Force Field Analysis was developed by Kurt Lewin (1951) and is widely used to inform decision making, particularly in planning and implementing change management programmes in organisations. It is a powerful method of gaining a comprehensive overview of the different forces acting on a potential organisational change issue, and for assessing their source and strength.
Detailed description of the process
Force field analysis is best carried out in small group of about six to eight people using flipchart paper or overhead transparencies so that everyone can see what is going on. The first step is to agree the area of change to be discussed. This might be written as a desired policy goal or objective. All the forces in support of the change are then listed in a column to the left (driving the change forward), whereas all forces working against the change are listed in a column to the right (holding it back). The driving and restraining forces should be sorted around common themes and then be scored according to their 'magnitude', ranging from one (weak) to five (strong). The score may well not balance on either side. The resulting table might look like the example above.

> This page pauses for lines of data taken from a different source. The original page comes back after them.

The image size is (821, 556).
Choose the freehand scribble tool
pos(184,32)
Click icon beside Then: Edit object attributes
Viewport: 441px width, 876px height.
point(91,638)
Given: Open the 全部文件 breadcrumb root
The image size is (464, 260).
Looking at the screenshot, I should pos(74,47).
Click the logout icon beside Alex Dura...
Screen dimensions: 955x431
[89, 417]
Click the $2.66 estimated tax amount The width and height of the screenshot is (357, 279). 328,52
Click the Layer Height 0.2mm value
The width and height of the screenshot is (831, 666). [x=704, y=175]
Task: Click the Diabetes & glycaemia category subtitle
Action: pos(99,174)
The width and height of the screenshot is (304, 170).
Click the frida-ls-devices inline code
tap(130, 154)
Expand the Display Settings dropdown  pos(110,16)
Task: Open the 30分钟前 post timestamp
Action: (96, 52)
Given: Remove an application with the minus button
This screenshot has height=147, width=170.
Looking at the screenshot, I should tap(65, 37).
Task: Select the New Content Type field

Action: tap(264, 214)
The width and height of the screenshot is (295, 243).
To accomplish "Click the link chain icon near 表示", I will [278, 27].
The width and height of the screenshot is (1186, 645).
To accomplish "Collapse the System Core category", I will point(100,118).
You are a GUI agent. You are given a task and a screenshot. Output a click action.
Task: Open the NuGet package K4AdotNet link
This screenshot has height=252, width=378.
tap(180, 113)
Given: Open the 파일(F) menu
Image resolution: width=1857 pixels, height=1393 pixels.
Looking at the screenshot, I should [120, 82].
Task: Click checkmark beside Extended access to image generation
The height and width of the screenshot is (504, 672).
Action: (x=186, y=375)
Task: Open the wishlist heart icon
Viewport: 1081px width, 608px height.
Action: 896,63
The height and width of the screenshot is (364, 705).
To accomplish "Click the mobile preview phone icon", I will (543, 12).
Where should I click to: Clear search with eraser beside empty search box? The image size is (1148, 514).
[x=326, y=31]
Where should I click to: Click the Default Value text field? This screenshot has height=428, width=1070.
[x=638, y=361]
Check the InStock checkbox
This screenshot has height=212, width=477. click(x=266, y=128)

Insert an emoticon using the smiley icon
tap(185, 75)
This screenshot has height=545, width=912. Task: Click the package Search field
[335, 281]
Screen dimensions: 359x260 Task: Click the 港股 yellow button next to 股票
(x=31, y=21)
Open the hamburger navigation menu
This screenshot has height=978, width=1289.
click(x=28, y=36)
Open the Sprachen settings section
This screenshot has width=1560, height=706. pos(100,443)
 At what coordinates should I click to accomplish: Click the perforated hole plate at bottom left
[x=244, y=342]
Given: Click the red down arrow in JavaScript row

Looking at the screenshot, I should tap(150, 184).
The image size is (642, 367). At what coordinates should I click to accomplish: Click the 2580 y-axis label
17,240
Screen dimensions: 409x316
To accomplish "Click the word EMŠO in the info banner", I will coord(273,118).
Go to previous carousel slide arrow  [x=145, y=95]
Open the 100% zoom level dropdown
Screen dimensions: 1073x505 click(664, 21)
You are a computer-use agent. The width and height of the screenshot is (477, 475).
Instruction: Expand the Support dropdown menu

Throughout the process, rich discussion, debate and dialogue should emerge. This is an important part of the exercise and key issues should be allowed time. Findings and ideas may well come up to do with concerns, problems, symptoms and solutions. It is useful to record these and review where there is consensus on an action or a way forward. In policy influencing, the aim is to find ways to reduce the restraining forces and to capitalise on the driving forces.
Example: Food and Agriculture Organization of the United Nations
The Food and Agriculture Organization of the United Nations (FAO) adapted force field analysis, adding an extra element of the organisation's control over a situation. For example, in an attempt to improve success in afforestation and reforestation programmes, the agency in question might list all the driving forces and restraining forces. It then rates each force by its importance and by the degree of control it exerts over that force. The totals are then calculated and a table developed. This means that for each force, the higher the total of importance and control, the more impact the agency should have in trying to address that force. In addition, if the agency can find some forces that explain others, the effectiveness of its actions will be greater. For example, suppose that 'improved operational planning' can reduce 'losses to fires and grazing' as well as 'poor procedures for hiring and paying field workers'. Because it has these cross-impacts, in this example, the agency decided to give special attention to 'operational planning'.
This tool first appeared in the ODI Toolkit, Tools for Knowledge and Learning: A Guide for Development and Humanitarian Organisations.